Никто этого словно не заметил, и девушка продолжила:
- Мы знаем, что делать. Тебе с нами нельзя. Уходи, и будешь жив. Сними эти шмотки, все эти кресты и кольца. Обратись к дурацкому психологу. Может, и поживешь еще по-человечески.
Я не знал, что говорить; мои глаза словно плавали в зеленом горьком море, отрыжке всей возможной боли, что накопилась во мне, и были почти слепы.
Единственное, на что меня хватило, было:
- Простите меня, но я просто больше не могу…
Внезапно та «близняшка», что открыла мне убийственную истину, подошла ко мне впритык, взяла мое лицо в свои руки и поцеловала в лоб.
- Да пребудет с тобой сила, - прошептала она и с трудом улыбнулась.
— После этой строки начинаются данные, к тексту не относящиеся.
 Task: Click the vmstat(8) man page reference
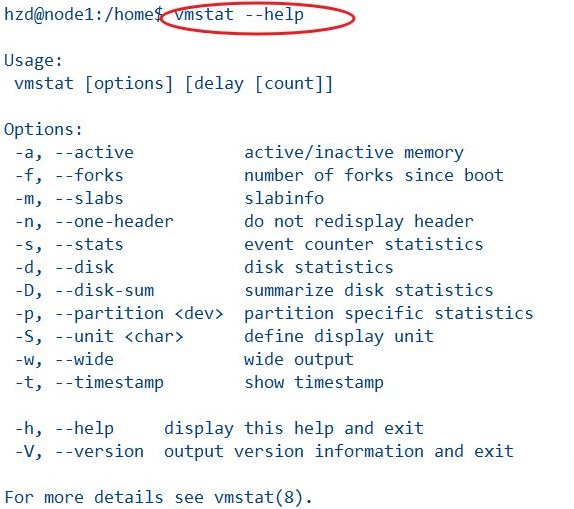pos(259,498)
Надо же, у нее еще сохранилось умение шутить…
Собрав в кулак остаток своих сил, я поднялся и выскочил из этого сарая, чуть не вляпавшись в собственную блевотину, продолжая бормотать себе под нос: «Простите, простите, простите…»
Хм… «Простите»! Слишком уж часто за свою жизнь я повторял это малодушное слово, оправдание трусов и предателей! Да чтобы вымолить прощение у всех тех, кого я обидел, оскорбил, оставил в беде, мне, право же, нужно будет несколько лет кряду стоять на коленях, при том на битом стекле.
Я ушел. То состояние, которые многие называют столь лестным словом «жизнь», продолжалось. Никогда я больше не видел этих прекрасных, гордых, утонченных людей, хотя, если забегать несколько вперед, совсем скоро до меня донеслись слухи, что влюбленная чета из их компании больше не ходит со мной по одной земле: ребята бросились вниз с высотного здания, взявшись за руки и зажав в сомкнутых ладонях записку: «Goodbye cruel world. Мы уйдем прежде, чем ваша ненависть растерзает нас».
Двое «близняшек» исчезли, и никто не знает, куда, а последняя, самая замкнутая девушка, попала в психиатрическую клинику с шизофреническим расстройством, возникшем на фоне депрессивного состояния, или что-то в этом роде. Естественно, источником этих «слухов» была моя мать, хотя раньше я думал, что она не знает о моей связи с этими людьми. В любом случае, что бы все это ни означало и откуда бы она об этом обо всем ни узнала, я не стал ее допрашивать.